Improvement intervals
Depending on what type of experiment or optimization you are running, Optimizely Experimentation will display a different improvement interval on the Results page.

For A/B experiments – Optimizely Experimentation displays the relative improvement in conversion rate for the variation over the baseline as a percentage for A/B experiments. This is true for all A/B experiment metrics, regardless of whether they are binary or numeric conversions.
 In Optimizely Experimentation, a relative improvement interval of 1% to 10% means that the variation sees between 1% and 10% improvement over the baseline. For example, if the baseline conversion rate is 25%, you can expect the variation conversion rate to fall between 25.25% and 27.5%.
 For Multiarmed Bandit (MAB) optimizations – Optimizely Experimentation displays absolute improvement.
 For A/B experiments or MAB optimizations with Stats Accelerator enabled – Optimizely Experimentation displays the absolute improvement.
Estimated wait time and <1% significance
As your experiment or campaign runs, Optimizely Experimentation estimates how long it will take for a test to reach conclusiveness. This estimate is based on the current observed baseline and variation conversion rates. If those rates change, the estimate will adjust automatically.
You may see a significance of less than 1%, with a certain number of visitors remaining. In statistical terms, this experiment is underpowered. Optimizely Experimentation needs to gather more evidence to determine whether the change you see is a true difference in visitor behaviors or chance.

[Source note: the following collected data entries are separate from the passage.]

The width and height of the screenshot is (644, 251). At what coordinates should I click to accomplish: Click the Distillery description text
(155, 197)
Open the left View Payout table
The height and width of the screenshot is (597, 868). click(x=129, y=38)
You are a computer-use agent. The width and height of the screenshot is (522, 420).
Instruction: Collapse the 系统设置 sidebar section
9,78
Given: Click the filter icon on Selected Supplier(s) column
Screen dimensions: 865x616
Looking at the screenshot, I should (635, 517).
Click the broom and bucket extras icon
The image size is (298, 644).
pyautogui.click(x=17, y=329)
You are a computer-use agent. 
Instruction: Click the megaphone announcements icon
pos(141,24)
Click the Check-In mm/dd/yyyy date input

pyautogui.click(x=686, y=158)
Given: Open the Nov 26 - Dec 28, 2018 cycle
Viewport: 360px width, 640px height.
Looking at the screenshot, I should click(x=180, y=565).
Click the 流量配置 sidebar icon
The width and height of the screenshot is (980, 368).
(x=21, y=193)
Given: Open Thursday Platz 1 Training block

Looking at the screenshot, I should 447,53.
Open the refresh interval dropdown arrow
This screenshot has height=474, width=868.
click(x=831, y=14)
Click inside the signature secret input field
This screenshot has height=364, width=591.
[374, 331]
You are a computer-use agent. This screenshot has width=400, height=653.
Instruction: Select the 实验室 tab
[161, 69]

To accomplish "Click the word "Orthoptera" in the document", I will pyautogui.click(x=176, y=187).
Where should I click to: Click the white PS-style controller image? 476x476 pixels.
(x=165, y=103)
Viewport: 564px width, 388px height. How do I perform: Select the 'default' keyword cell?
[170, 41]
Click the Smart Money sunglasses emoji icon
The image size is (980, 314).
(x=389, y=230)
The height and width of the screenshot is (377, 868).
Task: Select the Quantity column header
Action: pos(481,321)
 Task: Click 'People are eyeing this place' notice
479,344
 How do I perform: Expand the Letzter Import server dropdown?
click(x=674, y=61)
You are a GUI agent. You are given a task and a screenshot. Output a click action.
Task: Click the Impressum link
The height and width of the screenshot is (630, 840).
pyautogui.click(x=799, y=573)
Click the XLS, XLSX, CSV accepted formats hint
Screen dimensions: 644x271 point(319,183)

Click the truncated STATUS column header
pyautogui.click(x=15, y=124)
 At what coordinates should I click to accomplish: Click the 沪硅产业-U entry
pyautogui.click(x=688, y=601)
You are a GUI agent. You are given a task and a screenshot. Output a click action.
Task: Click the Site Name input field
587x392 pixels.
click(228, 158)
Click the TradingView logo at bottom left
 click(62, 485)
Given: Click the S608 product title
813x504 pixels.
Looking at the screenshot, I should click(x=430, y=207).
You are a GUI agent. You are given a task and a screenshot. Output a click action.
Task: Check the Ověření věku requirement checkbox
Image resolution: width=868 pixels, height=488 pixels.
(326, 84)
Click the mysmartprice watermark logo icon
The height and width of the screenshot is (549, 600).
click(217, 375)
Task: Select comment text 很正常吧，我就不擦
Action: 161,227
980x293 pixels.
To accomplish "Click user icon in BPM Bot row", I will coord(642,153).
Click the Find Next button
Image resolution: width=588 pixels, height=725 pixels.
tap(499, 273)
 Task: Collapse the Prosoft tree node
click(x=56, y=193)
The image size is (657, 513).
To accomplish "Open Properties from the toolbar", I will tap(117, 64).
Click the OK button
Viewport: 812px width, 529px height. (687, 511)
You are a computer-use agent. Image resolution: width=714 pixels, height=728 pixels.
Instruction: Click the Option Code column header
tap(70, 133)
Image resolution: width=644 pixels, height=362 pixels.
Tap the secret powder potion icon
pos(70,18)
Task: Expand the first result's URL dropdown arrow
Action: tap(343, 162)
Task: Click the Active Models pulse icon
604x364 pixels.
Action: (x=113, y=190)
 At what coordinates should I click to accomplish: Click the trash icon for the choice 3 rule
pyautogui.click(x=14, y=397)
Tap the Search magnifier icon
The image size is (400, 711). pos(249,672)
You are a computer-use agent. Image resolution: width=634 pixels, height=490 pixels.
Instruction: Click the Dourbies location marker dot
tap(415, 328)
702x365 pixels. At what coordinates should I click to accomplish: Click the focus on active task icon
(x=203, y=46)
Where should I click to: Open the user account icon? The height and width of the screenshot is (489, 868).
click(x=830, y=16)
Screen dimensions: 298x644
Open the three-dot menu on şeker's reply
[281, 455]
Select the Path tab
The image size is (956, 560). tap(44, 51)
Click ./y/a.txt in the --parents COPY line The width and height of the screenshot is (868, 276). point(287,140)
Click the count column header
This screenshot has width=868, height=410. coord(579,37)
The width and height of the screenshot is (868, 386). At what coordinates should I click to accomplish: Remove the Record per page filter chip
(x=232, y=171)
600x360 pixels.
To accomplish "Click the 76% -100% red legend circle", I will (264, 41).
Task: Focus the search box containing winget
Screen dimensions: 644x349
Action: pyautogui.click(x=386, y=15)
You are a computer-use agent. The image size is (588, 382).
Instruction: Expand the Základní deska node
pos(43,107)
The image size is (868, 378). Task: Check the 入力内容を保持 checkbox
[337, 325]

Look at the variation in the preceding example. Approximately 11,283 additional visitors must be bucketed into that variation before deciding the conversion rates between the variation and the original. Remember that the estimate (11,283 visitors) assumes that the observed conversion rate does not fluctuate. If more visitors see the variation but conversions decrease, your experiment will probably take more time, which means the visitors remaining estimate will increase. Optimizely Experimentation will need fewer visitors if conversions increase to ensure the behavior change is real.